Stored items:

*** Block opens ***

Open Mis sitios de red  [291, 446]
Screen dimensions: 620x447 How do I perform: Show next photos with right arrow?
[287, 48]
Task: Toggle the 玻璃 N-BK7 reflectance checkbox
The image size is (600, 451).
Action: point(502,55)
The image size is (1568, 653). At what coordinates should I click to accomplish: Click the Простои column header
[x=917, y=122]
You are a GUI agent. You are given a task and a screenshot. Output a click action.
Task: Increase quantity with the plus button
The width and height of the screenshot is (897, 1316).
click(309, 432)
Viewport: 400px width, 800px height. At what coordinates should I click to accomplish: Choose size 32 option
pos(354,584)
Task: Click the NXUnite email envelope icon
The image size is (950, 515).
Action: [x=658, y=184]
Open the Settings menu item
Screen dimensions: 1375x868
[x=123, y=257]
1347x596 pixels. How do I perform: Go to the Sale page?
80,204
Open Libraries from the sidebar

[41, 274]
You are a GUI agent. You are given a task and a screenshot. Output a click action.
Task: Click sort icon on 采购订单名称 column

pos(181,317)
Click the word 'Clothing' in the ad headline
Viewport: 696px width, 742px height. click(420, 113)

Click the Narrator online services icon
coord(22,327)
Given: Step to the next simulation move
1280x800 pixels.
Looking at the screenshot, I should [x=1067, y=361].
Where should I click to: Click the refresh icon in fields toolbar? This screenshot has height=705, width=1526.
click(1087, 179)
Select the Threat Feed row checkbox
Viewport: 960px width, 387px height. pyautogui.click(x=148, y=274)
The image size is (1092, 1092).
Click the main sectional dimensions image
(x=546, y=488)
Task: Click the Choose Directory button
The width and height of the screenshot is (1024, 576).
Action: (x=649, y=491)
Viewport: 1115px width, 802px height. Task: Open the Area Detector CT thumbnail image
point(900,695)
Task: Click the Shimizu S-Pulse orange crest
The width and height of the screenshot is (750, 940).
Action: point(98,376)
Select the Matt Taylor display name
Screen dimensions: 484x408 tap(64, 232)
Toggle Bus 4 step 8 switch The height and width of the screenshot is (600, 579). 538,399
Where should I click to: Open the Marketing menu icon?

*** Block closes ***

*Brief*
Exactly the lines from the one containing "Click the word 'Clothing' in the ad headline" to the final line of the data, both included, should be printed, and nothing more.

*Exercise response*
Click the word 'Clothing' in the ad headline
Viewport: 696px width, 742px height. click(420, 113)

Click the Narrator online services icon
coord(22,327)
Given: Step to the next simulation move
1280x800 pixels.
Looking at the screenshot, I should [x=1067, y=361].
Where should I click to: Click the refresh icon in fields toolbar? This screenshot has height=705, width=1526.
click(1087, 179)
Select the Threat Feed row checkbox
Viewport: 960px width, 387px height. pyautogui.click(x=148, y=274)
The image size is (1092, 1092).
Click the main sectional dimensions image
(x=546, y=488)
Task: Click the Choose Directory button
The width and height of the screenshot is (1024, 576).
Action: (x=649, y=491)
Viewport: 1115px width, 802px height. Task: Open the Area Detector CT thumbnail image
point(900,695)
Task: Click the Shimizu S-Pulse orange crest
The width and height of the screenshot is (750, 940).
Action: point(98,376)
Select the Matt Taylor display name
Screen dimensions: 484x408 tap(64, 232)
Toggle Bus 4 step 8 switch The height and width of the screenshot is (600, 579). 538,399
Where should I click to: Open the Marketing menu icon?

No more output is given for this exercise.